Parenting in Pakistan: An unhealthy mix of care and competition
Having lived abroad for nearly five years, I have become a keen observer of certain behavioural differences between Pakistani children, and those raised in the US or the UK. I firmly believe that cultural differences in early childhood decide who we become in our adulthood. A lot is determined by how parents and family members react to a child’s behaviour in his initial years of life, thereby instilling in him either a rightful or an inappropriate sense of what is correct or wrong.
Each year during my annual trip to Pakistan, I noticed aggressive behaviour in Pakistani children which people in our country conveniently term as ‘childhood zidd’ (stubbornness). Some consider it an innate feature of infancy, while others may find such behaviour cute or even hilarious.
Last year, I saw three-year-old Ali lying down flat on a marble floor in the midst of a tantrum. Facing downward, he kicked his right leg furiously each time he wailed. When his kicks and moans did not grab the desired attention, he started banging his forehead where he was lying on the hard floor.
This propelled everyone in the room to act in accordance with the toddler’s demands. Instantly, Ali’s mother came running with the iPad he was crying for, while his grandmother kissed Ali’s forehead and caressed his red, tear-stained cheeks. Just seconds later, the three-year-old was grinning ear to ear and banging his head to the beat of his favourite cartoon song. Little Ali had won his battle ingenuously, and with ease.

:: WORK TO DO ::
Resume the piece on parenting in Pakistan, picking up right after its final sentence. The records are separate material, unconnected to the piece on parenting in Pakistan.

:: RECORD SET ::
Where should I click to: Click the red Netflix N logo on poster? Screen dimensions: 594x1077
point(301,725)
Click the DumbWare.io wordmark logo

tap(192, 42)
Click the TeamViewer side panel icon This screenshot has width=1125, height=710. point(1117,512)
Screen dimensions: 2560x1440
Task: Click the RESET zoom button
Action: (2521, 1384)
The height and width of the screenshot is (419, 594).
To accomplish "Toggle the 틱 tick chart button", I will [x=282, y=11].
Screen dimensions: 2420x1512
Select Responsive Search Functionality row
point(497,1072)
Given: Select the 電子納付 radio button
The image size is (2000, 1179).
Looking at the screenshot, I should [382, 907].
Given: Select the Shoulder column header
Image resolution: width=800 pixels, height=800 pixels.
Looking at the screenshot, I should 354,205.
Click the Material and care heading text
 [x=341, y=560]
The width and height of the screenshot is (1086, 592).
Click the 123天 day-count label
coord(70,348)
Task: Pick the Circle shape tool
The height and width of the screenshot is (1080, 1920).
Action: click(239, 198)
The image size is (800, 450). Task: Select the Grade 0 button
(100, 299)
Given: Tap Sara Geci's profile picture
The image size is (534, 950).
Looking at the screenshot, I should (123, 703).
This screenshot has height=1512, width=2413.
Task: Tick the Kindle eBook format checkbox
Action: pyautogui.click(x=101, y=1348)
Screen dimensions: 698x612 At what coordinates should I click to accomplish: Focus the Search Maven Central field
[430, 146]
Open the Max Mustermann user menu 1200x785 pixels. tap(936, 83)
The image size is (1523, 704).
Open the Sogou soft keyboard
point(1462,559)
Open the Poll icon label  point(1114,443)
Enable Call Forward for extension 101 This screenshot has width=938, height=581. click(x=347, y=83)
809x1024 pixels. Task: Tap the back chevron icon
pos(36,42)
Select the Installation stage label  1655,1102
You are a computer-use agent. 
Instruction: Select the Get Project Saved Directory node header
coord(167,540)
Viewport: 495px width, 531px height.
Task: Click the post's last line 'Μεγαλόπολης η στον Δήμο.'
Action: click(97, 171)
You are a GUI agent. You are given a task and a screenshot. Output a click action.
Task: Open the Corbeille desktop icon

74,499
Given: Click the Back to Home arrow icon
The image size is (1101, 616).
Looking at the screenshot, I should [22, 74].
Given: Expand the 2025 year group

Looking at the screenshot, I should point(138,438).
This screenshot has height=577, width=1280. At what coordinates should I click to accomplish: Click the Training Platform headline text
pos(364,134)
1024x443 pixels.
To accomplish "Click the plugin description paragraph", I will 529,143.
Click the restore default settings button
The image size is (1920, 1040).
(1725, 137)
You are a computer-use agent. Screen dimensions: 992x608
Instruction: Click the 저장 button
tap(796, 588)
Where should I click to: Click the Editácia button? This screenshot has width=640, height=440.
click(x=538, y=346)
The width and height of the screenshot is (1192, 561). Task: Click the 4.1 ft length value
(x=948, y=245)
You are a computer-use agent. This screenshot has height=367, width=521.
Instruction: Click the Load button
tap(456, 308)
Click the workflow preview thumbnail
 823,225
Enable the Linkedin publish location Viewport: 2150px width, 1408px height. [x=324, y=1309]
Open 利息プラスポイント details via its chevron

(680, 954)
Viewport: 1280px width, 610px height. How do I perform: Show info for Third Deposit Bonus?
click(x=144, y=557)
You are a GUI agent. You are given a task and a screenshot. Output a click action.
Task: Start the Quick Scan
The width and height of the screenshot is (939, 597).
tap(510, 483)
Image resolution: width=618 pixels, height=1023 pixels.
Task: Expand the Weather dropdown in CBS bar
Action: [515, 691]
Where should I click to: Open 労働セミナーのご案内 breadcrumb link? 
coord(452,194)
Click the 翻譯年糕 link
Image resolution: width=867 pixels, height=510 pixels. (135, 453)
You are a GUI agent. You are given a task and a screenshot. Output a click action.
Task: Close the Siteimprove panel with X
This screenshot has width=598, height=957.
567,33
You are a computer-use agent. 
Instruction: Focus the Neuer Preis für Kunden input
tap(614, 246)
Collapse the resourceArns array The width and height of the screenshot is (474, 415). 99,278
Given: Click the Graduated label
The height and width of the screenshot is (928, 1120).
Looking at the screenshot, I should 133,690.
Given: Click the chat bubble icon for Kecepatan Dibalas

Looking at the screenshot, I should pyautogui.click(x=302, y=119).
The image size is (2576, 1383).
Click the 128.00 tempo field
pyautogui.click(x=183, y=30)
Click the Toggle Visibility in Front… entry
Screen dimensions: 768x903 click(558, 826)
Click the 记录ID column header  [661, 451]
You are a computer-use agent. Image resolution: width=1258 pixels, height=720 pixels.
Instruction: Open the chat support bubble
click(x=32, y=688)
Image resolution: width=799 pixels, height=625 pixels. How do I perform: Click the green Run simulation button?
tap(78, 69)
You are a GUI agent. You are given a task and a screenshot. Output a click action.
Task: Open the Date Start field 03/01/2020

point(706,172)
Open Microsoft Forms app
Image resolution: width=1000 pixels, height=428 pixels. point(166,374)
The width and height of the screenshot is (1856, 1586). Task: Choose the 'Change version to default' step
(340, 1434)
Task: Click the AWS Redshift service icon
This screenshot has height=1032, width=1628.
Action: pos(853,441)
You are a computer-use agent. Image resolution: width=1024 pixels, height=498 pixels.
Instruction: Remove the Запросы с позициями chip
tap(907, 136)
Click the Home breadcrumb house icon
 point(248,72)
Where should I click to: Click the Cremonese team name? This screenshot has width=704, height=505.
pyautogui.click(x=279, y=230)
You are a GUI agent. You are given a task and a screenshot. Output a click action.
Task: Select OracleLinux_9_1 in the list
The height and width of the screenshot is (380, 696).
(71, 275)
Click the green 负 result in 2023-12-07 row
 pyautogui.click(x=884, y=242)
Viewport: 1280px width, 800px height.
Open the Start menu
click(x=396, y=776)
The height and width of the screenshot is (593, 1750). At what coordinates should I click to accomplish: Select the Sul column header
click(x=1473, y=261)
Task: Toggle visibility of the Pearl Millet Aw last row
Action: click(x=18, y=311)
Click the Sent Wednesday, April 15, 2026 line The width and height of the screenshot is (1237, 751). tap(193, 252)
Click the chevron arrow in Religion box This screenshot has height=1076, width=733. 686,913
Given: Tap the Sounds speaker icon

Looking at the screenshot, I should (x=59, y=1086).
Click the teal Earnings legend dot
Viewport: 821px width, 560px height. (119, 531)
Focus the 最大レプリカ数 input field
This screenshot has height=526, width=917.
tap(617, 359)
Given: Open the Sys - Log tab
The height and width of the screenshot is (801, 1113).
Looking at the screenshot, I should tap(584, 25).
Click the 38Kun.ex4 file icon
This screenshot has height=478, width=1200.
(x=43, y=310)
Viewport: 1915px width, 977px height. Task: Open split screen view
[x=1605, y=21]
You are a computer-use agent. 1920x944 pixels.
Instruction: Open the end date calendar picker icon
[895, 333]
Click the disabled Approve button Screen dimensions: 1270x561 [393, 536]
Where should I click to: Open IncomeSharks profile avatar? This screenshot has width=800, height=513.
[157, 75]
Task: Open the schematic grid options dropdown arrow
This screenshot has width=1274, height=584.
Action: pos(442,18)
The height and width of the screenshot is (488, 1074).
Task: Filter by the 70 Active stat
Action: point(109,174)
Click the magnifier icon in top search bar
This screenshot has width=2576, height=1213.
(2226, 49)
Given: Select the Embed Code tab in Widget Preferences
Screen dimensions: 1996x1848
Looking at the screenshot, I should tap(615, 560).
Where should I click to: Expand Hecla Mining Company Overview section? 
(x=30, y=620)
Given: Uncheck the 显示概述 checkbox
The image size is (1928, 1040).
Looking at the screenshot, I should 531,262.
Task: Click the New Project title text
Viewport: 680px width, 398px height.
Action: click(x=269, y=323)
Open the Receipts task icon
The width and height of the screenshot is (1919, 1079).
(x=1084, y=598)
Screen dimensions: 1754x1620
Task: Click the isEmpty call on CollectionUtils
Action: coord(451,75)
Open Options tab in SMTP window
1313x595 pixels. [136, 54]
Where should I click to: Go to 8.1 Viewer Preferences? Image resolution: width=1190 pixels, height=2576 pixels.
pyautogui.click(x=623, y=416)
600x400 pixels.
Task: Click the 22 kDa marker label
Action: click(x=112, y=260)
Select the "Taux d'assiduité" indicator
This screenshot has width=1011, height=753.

:: RESPONSE TO THIS TASK ::
It’s true that Pakistani mothers and grandmothers are amongst the most caring ones in the world. Every now and then their hearts melt as their children wail. While this sympathetic state is laudable in some scenarios, it should be cautiously monitored, mitigated, perhaps even avoided at times – just like the one mentioned earlier. The situation is a self-witnessed, perfect display of negative attention for a child, the pitch and duration of his tantrum will most likely increase the next time he is denied access to passive screen time on his desired gadget.
By giving instant and unwarranted attention to the child’s inappropriate behaviour, we are negatively reinforcing the notion that crying and yelling can grant him anything he wishes. The rage and frustration in the child builds up with time as we increasingly reward him for his negative behaviour.
Giving in to such tantrums is a direct consequence of the utmost care and pampering that most Pakistani parents provide to their children. Likewise, it can also result from one or more parents’ inability to tolerate the crying sound for more than certain duration of time. Acting readily – at times blindly – in accordance with the child’s wishes seems the easy way out during that moment of tension, at times frustration, when one is trying hard to gather himself after a long day at work.
While doing so, we fail to realise that our instant submissive reaction in that moment will negatively build upon our child’s moral instincts and social behaviour. Sadly, this is exactly what our grandmothers and their mothers have practised with their kids and grandkids – particularly boys – in the yester years.
This unhealthy dose of care and attention, even during times when it should be totally avoided, is one of the reasons that build up rage and impatience in children. I often wonder if this aspect of upbringing is perhaps what makes us so intolerant, annoyed, and disgruntled as a nation, especially every time something goes against our wishes. It seems that we’ve been born incapable of practising actual self-control and patience. I strongly believe that the amalgamation of a child’s emotions and character in the future is dependent on how his parents reacted to his behaviours – good or bad – particularly, in the early years of his life.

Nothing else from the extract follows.